Once you find the line with "Expand the 学科综合 subject dropdown" in the data that follows, repeat it and every line after it exactly, through the line with "1024x900 pixels.".

Given records: Begin

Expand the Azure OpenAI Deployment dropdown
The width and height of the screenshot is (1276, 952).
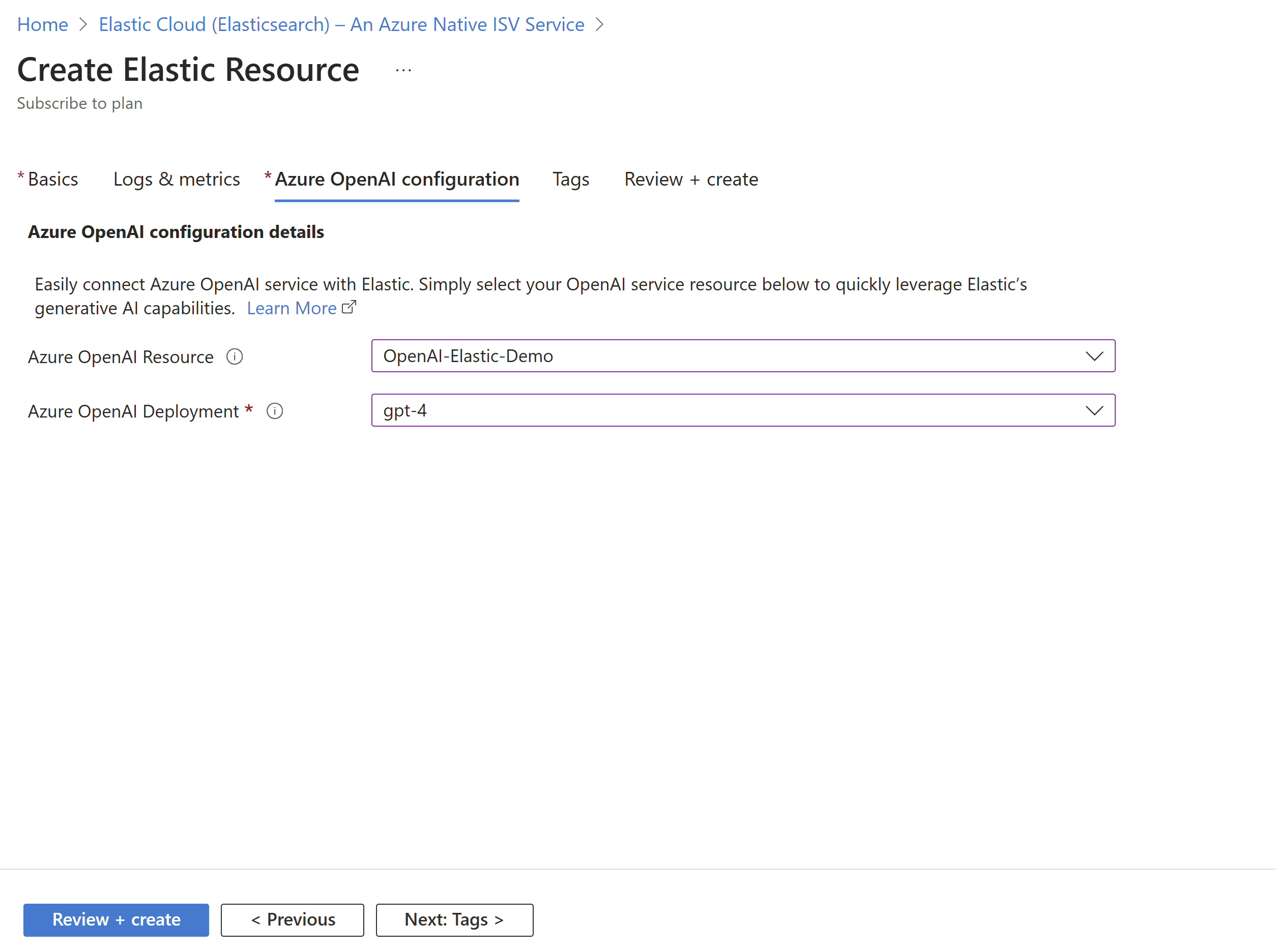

Given records: End
Given records: Begin

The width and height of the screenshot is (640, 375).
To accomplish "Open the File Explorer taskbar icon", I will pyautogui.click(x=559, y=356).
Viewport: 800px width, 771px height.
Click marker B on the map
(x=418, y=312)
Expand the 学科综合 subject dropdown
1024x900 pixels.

Given records: End

- **Exercise solution**:
Expand the 学科综合 subject dropdown
1024x900 pixels.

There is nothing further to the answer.